Counting Ten to Fun: 1st Grade Mathematicians Build Their Number and Pattern Fluency

“I disagree. I counted by tens then by ones and got 48.”

“I disagree because I counted by tens and saw it wasn’t 50. So then it was two less and that’s 48!”

1st Grade Mathematicians are deep in a unit to expand their understanding of place value, and to flex the counting and arithmetic skills they have been developing all year. As they build, count by ones and tens, group, write number sentences and decompose numbers to represent them in more than one way, students develop fluency with the concept that two digit numbers, up to 99, show an amount of tens and ones. In 1st Grade all year students do much of their math learning in three or four differentiated small groups, combining students across the two cohorts for math learning at their “just right” challenge level on the same curricular focus.

I disagree because I counted by tens and saw it wasn’t 50. So then it was two less and that’s 48!

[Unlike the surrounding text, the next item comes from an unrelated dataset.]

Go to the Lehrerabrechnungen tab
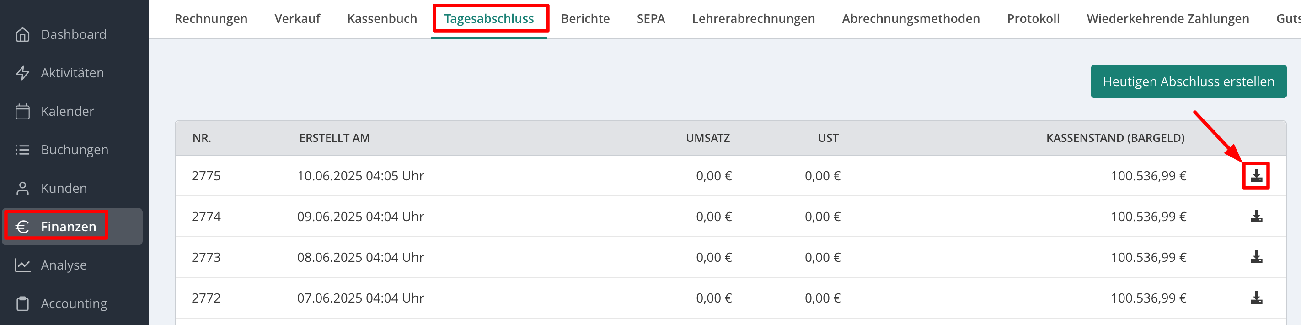The image size is (1301, 325). [753, 19]
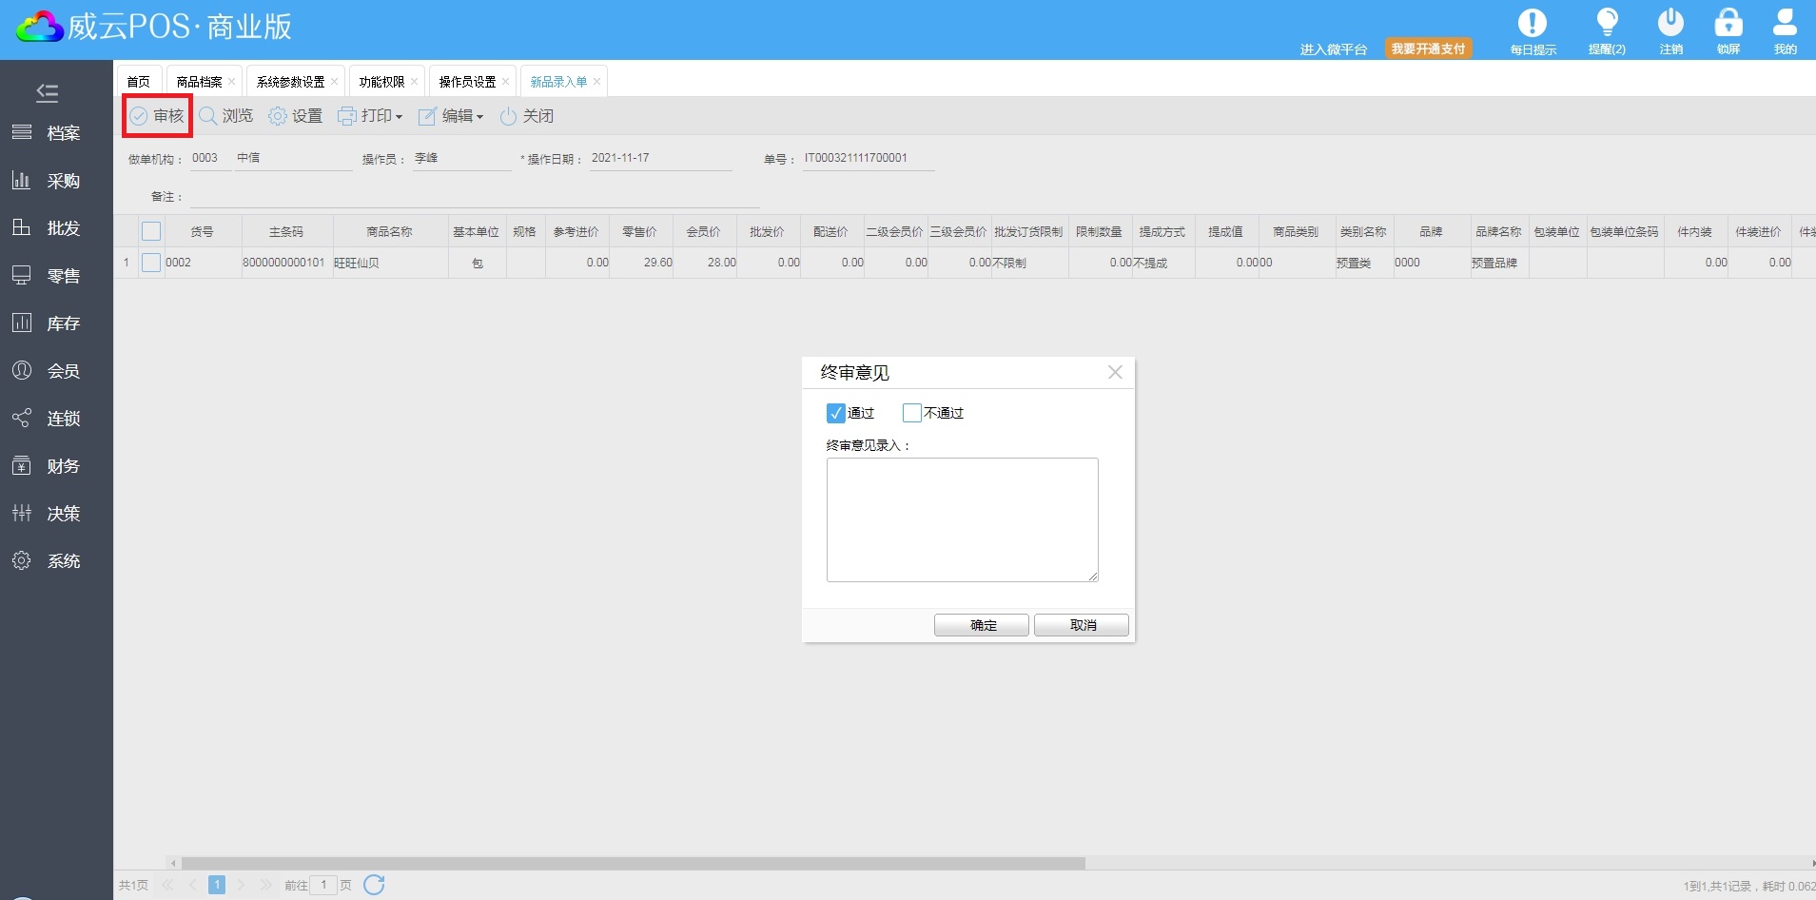Click the 注销 power icon
1816x900 pixels.
[x=1670, y=23]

On Thursday, students in one room were using manipulatives to compare their findings to a character in their math book, agreeing or disagreeing with his counts and providing evidence. In the next room, students were documenting different ways to count large collections of objects, organizing the objects into groups of tens and then some ones and discussing and documenting their work. In the third room, students answered “pattern detective” problems, looking for an arithmetic pattern in a sequence of two-digit numbers then filling in missing numbers. They analyzed the various patterns by discussing which was most different from the others and why. Then they did an activity to show how two-digit numbers can be made up of more than one combination of tens and ones. For example, how many combinations of tens and ones can you use to make 58? Students each worked with their own numbers and compared strategies, like, how could you know that you’ve come up with all the ways to make 58 with tens and ones?